Make (Some) Separators Optional

I’m not in favour or omitting semicolons in general. It hasn’t worked out well for JS — it caused quirks, and in the end majority of developers write semicolons anyway.

However, I wouldn’t mind a bit of flexibility on whether semicolons are terminators {a;b;} or separators {a;b}. Both interpretations have pros and cons, and which one is required varies between languages and from construct to construct.

Coming from C I keep making the mistake of typing struct Foo {};.

2 Likes

Personally, I keep forgetting when semicolons are required and when they’re forbidden in C++, Rust and Javascript. And I keep forgetting to get my indentation right in Python. Changing any of the above wouldn’t really reduce my fat fingering any more than making Rust use === for equality would make me stop accidentally writing === in my C++ code every day.

While Go can get away with ASI, I see that as the exception that proves the rule. ASI is acceptable in Go is because it’s a very opinionated and simple language targeting a fairly specific type of project (web services) and thus can successfully get most of its userbase using the one true coding style. Plus, it’s still using newlines as statement terminators, even with ASI. Although Rust is more opinionated than C, it’s also trying to have a much broader appeal than Go, and is much more complicated because it tries to do a bunch of things Go (and C) simply can’t do.
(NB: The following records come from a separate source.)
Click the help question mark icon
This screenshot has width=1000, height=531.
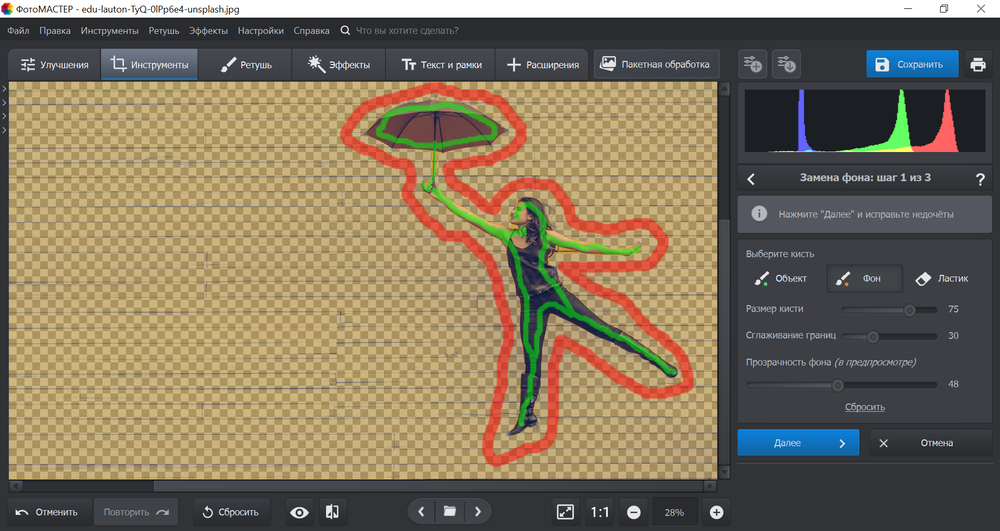[x=980, y=179]
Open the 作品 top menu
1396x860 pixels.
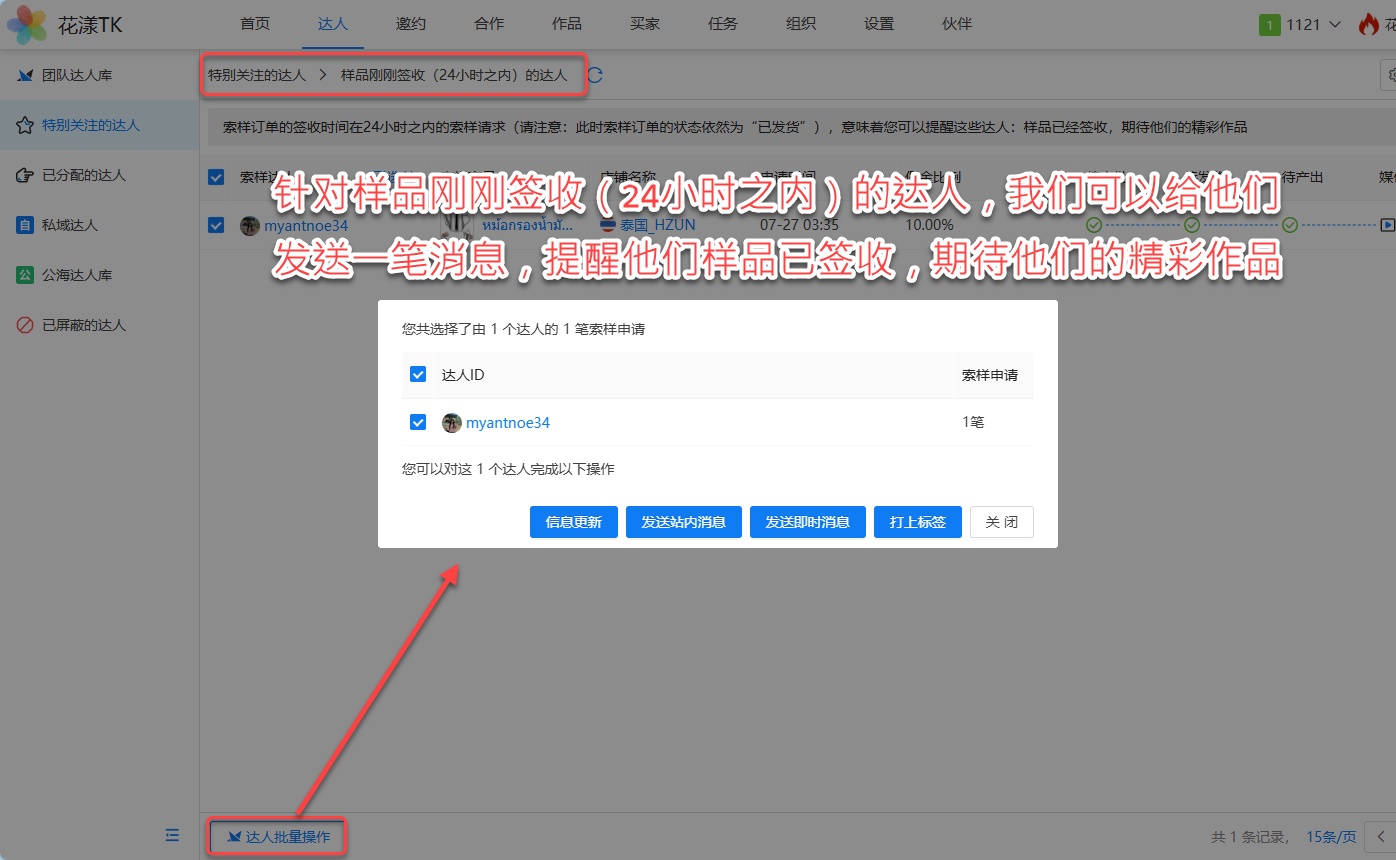[x=566, y=24]
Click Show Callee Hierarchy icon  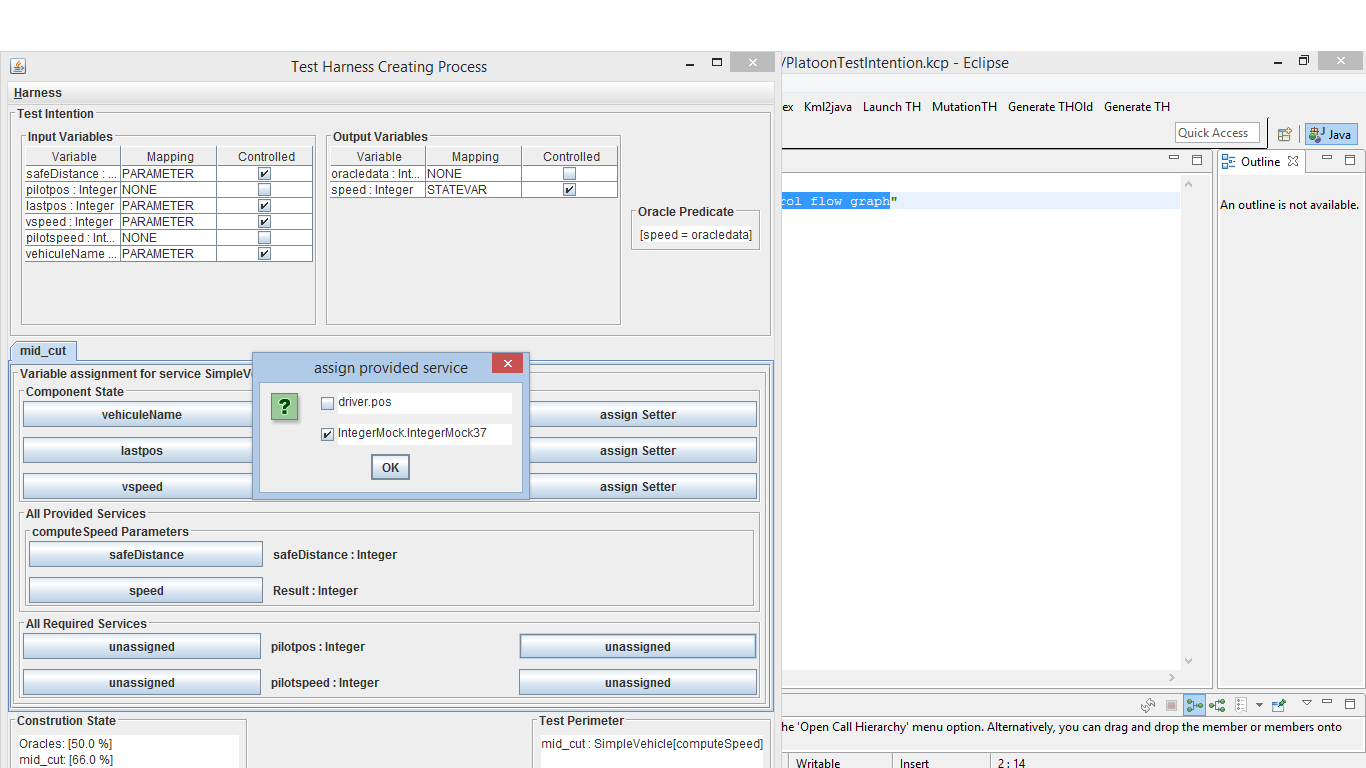coord(1217,705)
tl;dr I think every language benefits from some kind of explicit “this is the end of the statement” character, be it semicolon or newline or whatever, except for languages that don’t have statements at all.

1 Like

I’ll probably never get used to commas separating fields, so :heart: to whoever put in “help: struct fields should be separated by commas”. But additionally allowing semicolons (or omitting them) and causing style guide arguments would be worse than the status quo, IMHO.

I definitely get tripped up after structs. (Apparently my brain filed Rust under C+±like, not C#-like.) It doesn’t help that struct Bar1; must have it but struct Bar2 {}; must not. Though "expected item, found ;" is clear enough that I don’t lose meaningful time to it.

@kornel Any particular places for terminators/separators? I know that arrays, (non-unit) tuples, structs, use, and enums all allow both. Is it just the end of a block? (Hmm, traits are terminator-only, though personally I like that.)

4 Likes

Single-function trait declaration requires ; after the function. This particular case looks odd to me because fn{} must not have a semicolon.

Lua was mentioned and is interesting in that whitespace isn’t significant. The EBNF also fits on approximately one screen: https://www.lua.org/manual/5.3/manual.html#9

The following code is (I think) the only ambiguity due to having optional semicolons:

local a = 0
local b = a
("%d"):format(b)

Here, a("%d") is parsed as a function call rather than as assigning a to b and then calling format on the string “%d”.

However, in this case, the result of the format function is being ignored, which makes it contrived. I can’t really think of a non-contrived ambiguity, though I’m sure they exist.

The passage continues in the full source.